* Required work
Print out all of the data below, keeping it identical to the original.

(Source data)
Start of Block
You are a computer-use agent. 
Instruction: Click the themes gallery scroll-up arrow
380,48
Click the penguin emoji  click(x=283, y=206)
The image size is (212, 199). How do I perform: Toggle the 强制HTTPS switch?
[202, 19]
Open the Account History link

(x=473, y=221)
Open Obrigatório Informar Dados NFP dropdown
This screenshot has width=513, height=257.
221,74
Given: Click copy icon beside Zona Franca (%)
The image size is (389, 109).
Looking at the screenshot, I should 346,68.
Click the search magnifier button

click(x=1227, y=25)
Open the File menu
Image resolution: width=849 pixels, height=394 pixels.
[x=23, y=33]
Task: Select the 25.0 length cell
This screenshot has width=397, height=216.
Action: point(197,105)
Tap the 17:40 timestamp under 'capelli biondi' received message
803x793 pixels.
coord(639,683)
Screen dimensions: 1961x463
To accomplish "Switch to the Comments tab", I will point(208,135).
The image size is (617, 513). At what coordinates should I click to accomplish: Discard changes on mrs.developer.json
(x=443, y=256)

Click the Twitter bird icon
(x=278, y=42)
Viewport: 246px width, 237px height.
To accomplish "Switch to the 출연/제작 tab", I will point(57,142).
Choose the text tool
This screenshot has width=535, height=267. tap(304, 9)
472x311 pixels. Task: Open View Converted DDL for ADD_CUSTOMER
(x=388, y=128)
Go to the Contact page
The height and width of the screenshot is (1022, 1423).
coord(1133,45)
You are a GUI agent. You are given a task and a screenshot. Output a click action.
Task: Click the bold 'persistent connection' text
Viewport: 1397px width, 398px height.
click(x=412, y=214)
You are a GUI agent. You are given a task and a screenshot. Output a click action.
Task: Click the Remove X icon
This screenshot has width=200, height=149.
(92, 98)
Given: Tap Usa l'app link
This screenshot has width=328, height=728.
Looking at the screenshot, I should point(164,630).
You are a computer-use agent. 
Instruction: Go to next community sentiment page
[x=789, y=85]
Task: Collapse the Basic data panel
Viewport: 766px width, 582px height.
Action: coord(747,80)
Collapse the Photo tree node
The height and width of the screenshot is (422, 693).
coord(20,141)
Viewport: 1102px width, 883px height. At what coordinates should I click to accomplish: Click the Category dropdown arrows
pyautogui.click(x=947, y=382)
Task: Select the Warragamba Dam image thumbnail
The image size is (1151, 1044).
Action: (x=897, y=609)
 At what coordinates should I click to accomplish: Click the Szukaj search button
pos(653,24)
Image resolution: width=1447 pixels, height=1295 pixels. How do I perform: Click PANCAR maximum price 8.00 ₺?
End of Block
* Task result
You are a computer-use agent. 
Instruction: Click the themes gallery scroll-up arrow
380,48
Click the penguin emoji  click(x=283, y=206)
The image size is (212, 199). How do I perform: Toggle the 强制HTTPS switch?
[202, 19]
Open the Account History link

(x=473, y=221)
Open Obrigatório Informar Dados NFP dropdown
This screenshot has width=513, height=257.
221,74
Given: Click copy icon beside Zona Franca (%)
The image size is (389, 109).
Looking at the screenshot, I should 346,68.
Click the search magnifier button

click(x=1227, y=25)
Open the File menu
Image resolution: width=849 pixels, height=394 pixels.
[x=23, y=33]
Task: Select the 25.0 length cell
This screenshot has width=397, height=216.
Action: point(197,105)
Tap the 17:40 timestamp under 'capelli biondi' received message
803x793 pixels.
coord(639,683)
Screen dimensions: 1961x463
To accomplish "Switch to the Comments tab", I will point(208,135).
The image size is (617, 513). At what coordinates should I click to accomplish: Discard changes on mrs.developer.json
(x=443, y=256)

Click the Twitter bird icon
(x=278, y=42)
Viewport: 246px width, 237px height.
To accomplish "Switch to the 출연/제작 tab", I will point(57,142).
Choose the text tool
This screenshot has width=535, height=267. tap(304, 9)
472x311 pixels. Task: Open View Converted DDL for ADD_CUSTOMER
(x=388, y=128)
Go to the Contact page
The height and width of the screenshot is (1022, 1423).
coord(1133,45)
You are a GUI agent. You are given a task and a screenshot. Output a click action.
Task: Click the bold 'persistent connection' text
Viewport: 1397px width, 398px height.
click(x=412, y=214)
You are a GUI agent. You are given a task and a screenshot. Output a click action.
Task: Click the Remove X icon
This screenshot has width=200, height=149.
(92, 98)
Given: Tap Usa l'app link
This screenshot has width=328, height=728.
Looking at the screenshot, I should point(164,630).
You are a computer-use agent. 
Instruction: Go to next community sentiment page
[x=789, y=85]
Task: Collapse the Basic data panel
Viewport: 766px width, 582px height.
Action: coord(747,80)
Collapse the Photo tree node
The height and width of the screenshot is (422, 693).
coord(20,141)
Viewport: 1102px width, 883px height. At what coordinates should I click to accomplish: Click the Category dropdown arrows
pyautogui.click(x=947, y=382)
Task: Select the Warragamba Dam image thumbnail
The image size is (1151, 1044).
Action: (x=897, y=609)
 At what coordinates should I click to accomplish: Click the Szukaj search button
pos(653,24)
Image resolution: width=1447 pixels, height=1295 pixels. How do I perform: Click PANCAR maximum price 8.00 ₺?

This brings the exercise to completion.